Detriment can arise as a result of either an act or a deliberate decision not to act by an employer. Whether an employee or other worker has suffered a detriment is for a tribunal to decide in any particular case. Detriment would cover for example withholding a pay increase, discrimination in promotion, transfer or training opportunities, or threats of dismissal or redundancy. For a worker who is not an employee, detriment may additionally take the form of his dismissal. Acts and failures to act of this kind by an employer will infringe an employee's or other worker’s rights only if they have been taken against the person as an individual, or against a number of persons as individuals. If a detriment is to be unlawful, the person must have been subjected to it with the intention of putting pressure on him in respect of non-membership or membership of a union, or for the other unlawful purposes relating to union activities, union services or for failing to accept unlawful inducements which are discussed in this booklet. In addition, the failure to confer a benefit on a person who failed to accept an unlawful inducement which would have been conferred on him had he accepted the offer shall constitute a detriment. For example, if an employer had offered £1,000 to workers with the sole or main purpose of taking those workers out of the scope of a collective agreement, any workers who did not accept that offer and were not therefore paid the £1,000 would thereby have been subjected to a detriment of £1,000,
Who can complain?
Employees and other workers who believe that they have suffered a detriment for reasons described in this booklet can make a complaint to an employment tribunal.
Making an application
An application to a tribunal may be made as soon as the action or failure complained of has occurred. Unless there is evidence to the contrary a failure to act is deemed to occur either when the employer does an act which is inconsistent with the failed act or, if he does not, at the end of the period within which he might reasonably be expected to have done the failed act if he was going to do it.

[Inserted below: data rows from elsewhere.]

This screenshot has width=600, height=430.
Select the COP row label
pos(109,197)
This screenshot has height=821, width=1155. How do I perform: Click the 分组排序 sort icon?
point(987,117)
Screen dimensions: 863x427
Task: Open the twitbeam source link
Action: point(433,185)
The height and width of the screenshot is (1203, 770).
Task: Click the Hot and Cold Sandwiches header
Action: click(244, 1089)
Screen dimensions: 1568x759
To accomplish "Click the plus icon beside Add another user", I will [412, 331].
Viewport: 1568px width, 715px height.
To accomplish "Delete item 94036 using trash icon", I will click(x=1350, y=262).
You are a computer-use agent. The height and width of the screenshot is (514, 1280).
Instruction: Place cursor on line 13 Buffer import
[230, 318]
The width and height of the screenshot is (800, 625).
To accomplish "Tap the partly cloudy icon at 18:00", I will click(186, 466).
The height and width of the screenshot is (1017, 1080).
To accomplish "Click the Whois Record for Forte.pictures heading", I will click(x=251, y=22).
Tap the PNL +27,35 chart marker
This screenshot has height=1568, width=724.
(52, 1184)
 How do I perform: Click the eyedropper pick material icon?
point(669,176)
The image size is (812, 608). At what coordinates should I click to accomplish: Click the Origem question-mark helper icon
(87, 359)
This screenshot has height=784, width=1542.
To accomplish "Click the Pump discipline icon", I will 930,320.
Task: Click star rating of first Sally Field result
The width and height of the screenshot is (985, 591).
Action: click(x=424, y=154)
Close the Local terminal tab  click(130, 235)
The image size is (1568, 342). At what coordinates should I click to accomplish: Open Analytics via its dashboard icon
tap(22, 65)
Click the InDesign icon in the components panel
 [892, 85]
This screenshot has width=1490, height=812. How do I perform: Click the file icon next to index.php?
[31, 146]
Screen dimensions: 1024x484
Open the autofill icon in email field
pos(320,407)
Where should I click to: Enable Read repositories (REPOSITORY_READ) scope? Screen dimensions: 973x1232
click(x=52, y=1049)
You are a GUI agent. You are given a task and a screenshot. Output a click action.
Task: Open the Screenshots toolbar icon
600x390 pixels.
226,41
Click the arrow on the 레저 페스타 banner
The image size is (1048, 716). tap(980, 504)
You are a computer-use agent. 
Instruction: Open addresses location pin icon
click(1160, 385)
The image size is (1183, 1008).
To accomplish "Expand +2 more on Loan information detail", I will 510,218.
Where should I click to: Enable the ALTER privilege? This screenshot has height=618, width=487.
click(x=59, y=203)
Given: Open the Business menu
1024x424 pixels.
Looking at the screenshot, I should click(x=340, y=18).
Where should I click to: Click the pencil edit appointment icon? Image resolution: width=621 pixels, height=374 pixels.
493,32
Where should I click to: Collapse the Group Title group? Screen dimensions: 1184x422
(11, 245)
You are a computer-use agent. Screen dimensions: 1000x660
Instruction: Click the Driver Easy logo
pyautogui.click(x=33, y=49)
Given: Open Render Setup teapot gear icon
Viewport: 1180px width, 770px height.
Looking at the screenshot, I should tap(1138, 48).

The application should be received within three months of that date, though this limit can be extended by a further three months to provide additional time for the parties to apply the statutory grievance procedure (see section below on “Statutory dispute resolution procedures”) . A tribunal will consider a complaint received later than this only if it thinks that it was not reasonably practicable for the employee or worker to have complained earlier. The method of application is the same as for a complaint of unfair dismissal (see Making an application).
Conciliation and voluntary procedures
As with a complaint of unfair dismissal, Acas may attempt to settle the complaint through conciliation, and voluntary procedures may be available (see 'Conciliation' and 'Voluntary procedures').
Statutory dispute resolution procedures
Employers and employees are generally required to follow a minimum three-stage process to ensure that disputes are discussed at work. The minimum statutory procedures create a framework for dealing with dismissal, disciplinary action and employee grievances, but are not intended to replace any established effective procedures which employers may have in place. The three steps consist of 1. a letter outlining the problem; 2. a meeting between the employer and the employee to discuss the matter; and 3. an opportunity to appeal at a further meeting. In specified types of case, including the detriment jurisdictions described in this booklet, employees who have not been able to resolve a grievance through discussion must have completed the first stage of the procedure (i.e. they must have written to the employer setting out their grievance and allowed some time to pass for the employer to respond) if their case is to be admissible to an employment tribunal. Where the procedures are not followed, and either the employer or the employee is mainly or wholly at fault for their non-use, then any amount the tribunal may award the employee in determining the case shall be increased (if the fault is the employer’s) or decreased (if the fault is the employee’s), unless the tribunal considers an injustice or inequity would occur as a result. Further detailed information about the statutory procedures is available on the DTI’s web site and this information should be read closely by any employer or employee who considers that he may be a party to a tribunal complaint under these detriment jurisdictions.
Tribunal hearing
If a complaint of detriment comes before a tribunal, it is for the employee or other worker to show he was subjected to a detriment as a result of an act, or deliberate failure to act, on the part of his employer. The employer will then have to explain to the tribunal the reason why the act was done or why the failure occurred. The tribunal will then determine whether the employee's, or worker’s rights have been infringed.
Joinder
Exactly the same right of 'joinder' as in an unfair dismissal case is available to an employer facing a complaint of detriment to the employee or other worker, making the complaint. Joinder is therefore available whether either party claims that the employer did the act (or decided on the failure to act) complained of because of actual or threatened industrial action taken because the employee or worker concerned was not a union member (see Joinder).
Remedies
Where a tribunal upholds an employee's or other worker’s complaint of detriment, it will make a declaration to that effect. It may also award such compensation as it considers appropriate having regard to the infringement of the employee's or worker’s rights and any consequent loss suffered by the employee, or worker.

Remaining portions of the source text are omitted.